My intense interest in the Electrical Parade went back several years, to the summer of 1972 to be precise. That year my parents and I took our one and only family vacation trip to southern California. We went to Sea World, Knott’s Berry Farm, and spent a highly anticipated day at Disneyland. I was 13 that summer and had worshipped Disneyland from far off Portland, Oregon as long as I could remember.
We made a very full day of it, but as evening approached my father fell ill, and it was decided that we should go back to the relatives we were staying within Buena Park. We would possibly return in a few hours to see the “new parade” that was being advertised in our park brochures.
Alas, we were not destined to return to Disneyland that night, so it would be over 15 years before I was able to finally see that “spectacular festival pageant of nighttime magic and imagination in thousands of sparkling lights and electro-syntho-magnetic musical sounds.” I do not recall if I saw it on opening night in 1990, but I do know I saw it many times before it went away over Labor Day weekend.
(A final note on that missed opportunity in 1972. In later years as I was researching an article detailing the history of MSEP, I discovered that the evening we were in the park was the second week of the run of the original Electrical Parade. I missed seeing the “flat” version of the parade, without many of the iconic floats and musical embellishments. But I digress…)
By 1990, the parade had become a firmly entrenched tradition at the Happiest Place on Earth. Only a madman would ever consider trying to replace it.
Let us then go back, 30 years. The lights are dimming on Main Street. The announcement that introduced the nightly event was recorded by Disneyland’s official “voice,” Jack Wagner, with a digital assist from the vocoder. As the the strains of Baroque Hoedown filled the air, the Blue Fairy and her attendants swept into view.

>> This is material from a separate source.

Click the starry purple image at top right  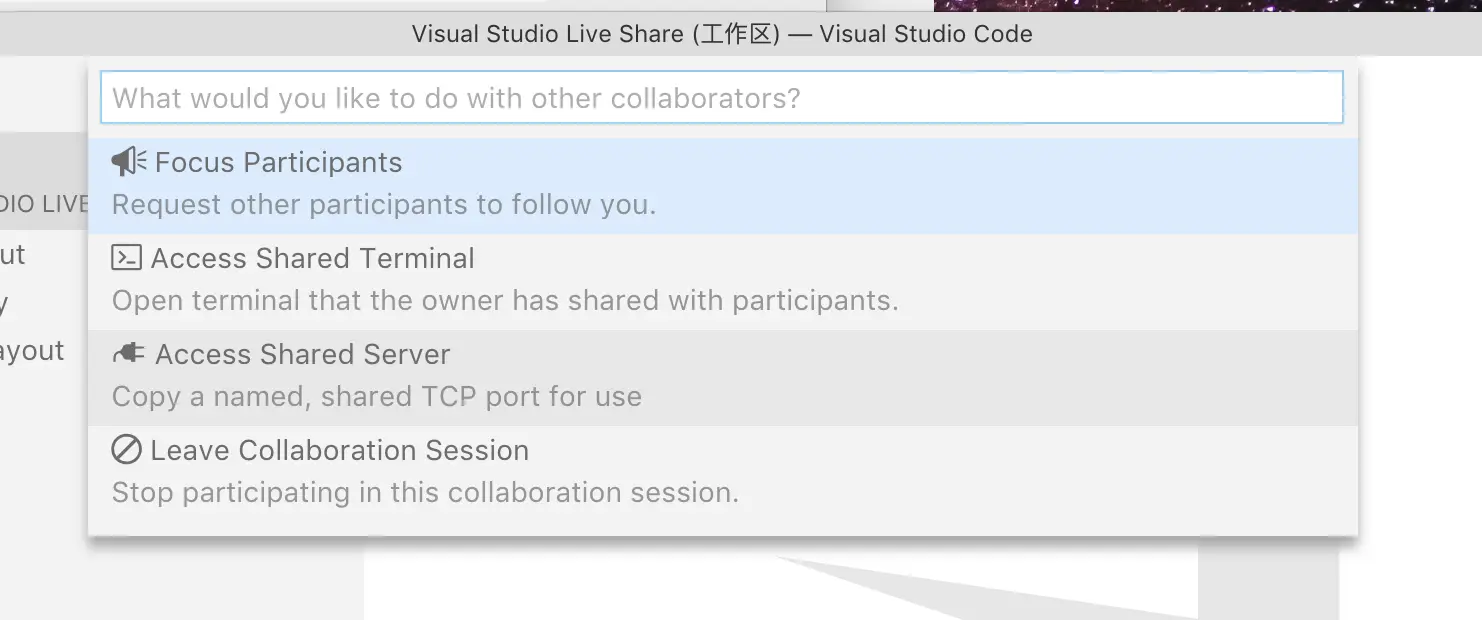[1200, 5]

Next in line was the Casey jr. train, carrying Mickey and Minnie, along with Engineer Goofy.
For 1990 there was a special float added to the parade, to commemorate the 35 Years of Magic promotion (just in case you had forgotten it during your visit). I am fairly certain they did not attempt to incorporate the Party Gras theme into the electro-syntho-magnetic musical sounds of Baroque Hoedown.

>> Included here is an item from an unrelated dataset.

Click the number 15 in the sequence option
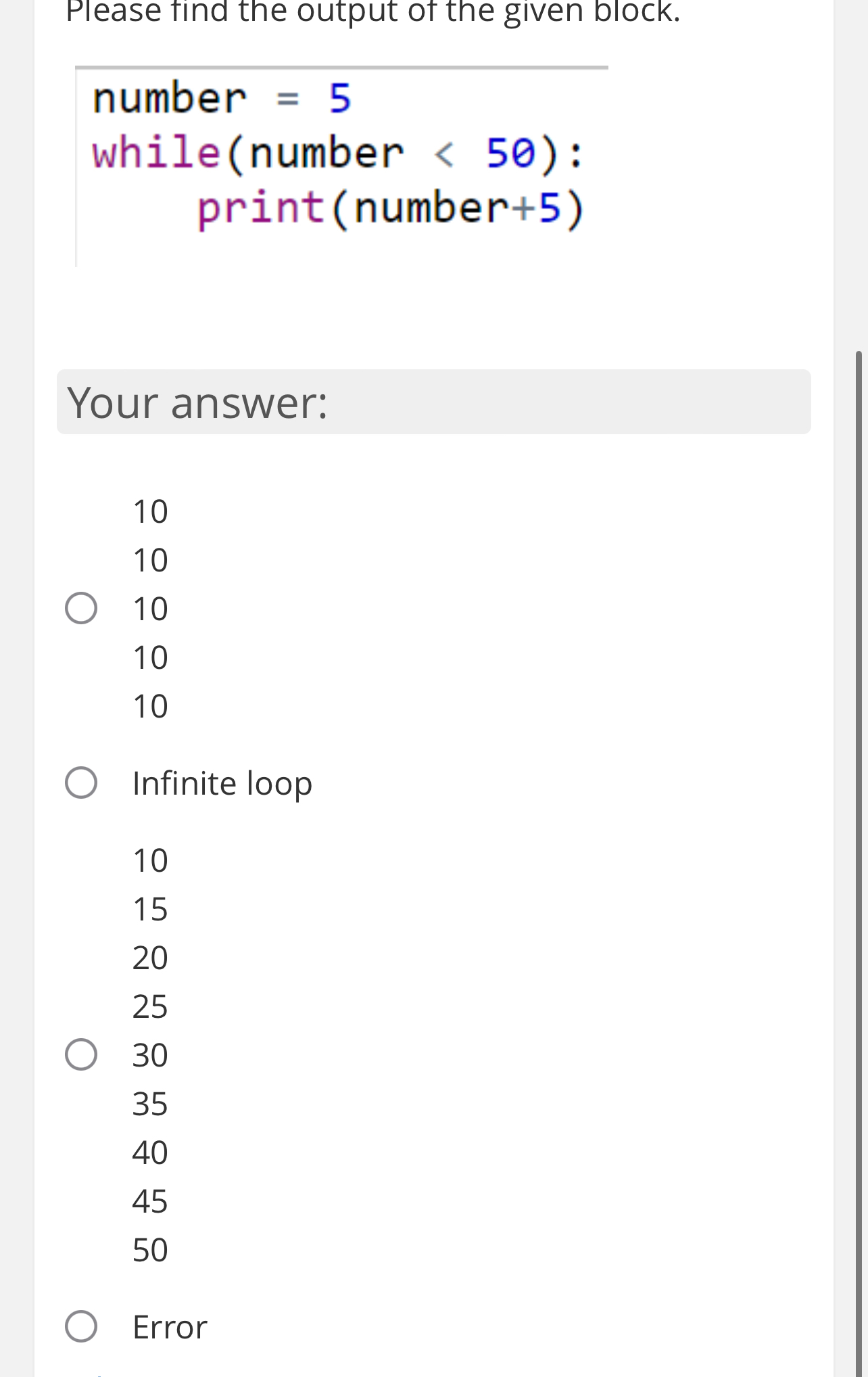 149,908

After the special float, the rest of the parade was pretty much the “classic” lineup. Alice in Wonderland rode atop her mushroom, surrounded by the whimsical spinning denizens of Wonderland.

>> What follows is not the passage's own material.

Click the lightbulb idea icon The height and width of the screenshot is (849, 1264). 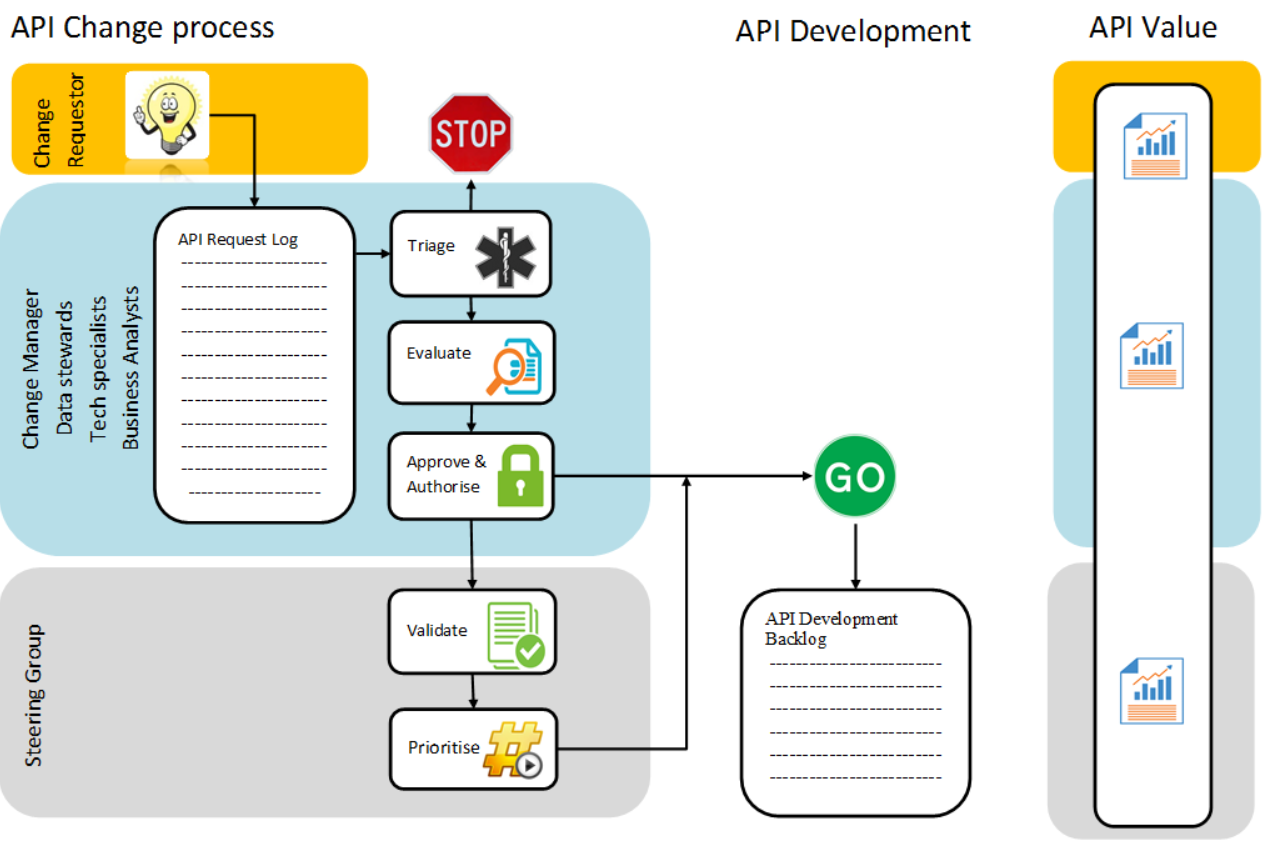pyautogui.click(x=167, y=114)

Next up was the regal Cinderella unit, with dancing mice, dancing dancers, and a couple of extremely rude young ladies who were very popular with the crowd.
Peter Pan was up next. As many times as I watched this parade I marveled at just how much of a sword fight Peter and Capt. Hook could perform on such a tiny boat.
One of the most extensive sections of the parade was Dumbo’s Circus. By 1990 King Leonidas and the calliope lead off not one, but two sets of circus rings, the balancing bear, the bathing elephant, and Dumbo brandishing his magic feather.
After the sheer spectacle of Dumbo’s Circus (and as a respite from all the scary clowns), the Seven Dwarf’s mine train next came into view, followed by their mine.
Pinocchio was next, with another unit that was quite impressive. In 1990 they included the “donkey boys,” who offered trick cigars to kids along the parade route, only to pull them away before creating another lost boy.
When you saw Elliot heading down the street, you knew the parade was coming to an end. And if you did not know that Elliot was Pete’s Dragon, what are you doing here?
There was a time when every Disney theme park show featured a patriotic finale. The Main Street Electrical Parade was no exception. I didn’t get to see the Winnie the Pooh for President Stars and Stripes Forever finale in 1972 (I am not making that up), but I saw To Honor America more times than I could possibly count.
No summer night at Disneyland would be complete without viewing the fireworks. In 1990, the venerable Fantasy in the Sky was still running after 32 years. This was also strictly seasonal, commencing on Memorial Day weekend and ending on Labor Day. You knew summer was over when the fireworks ended at Disneyland.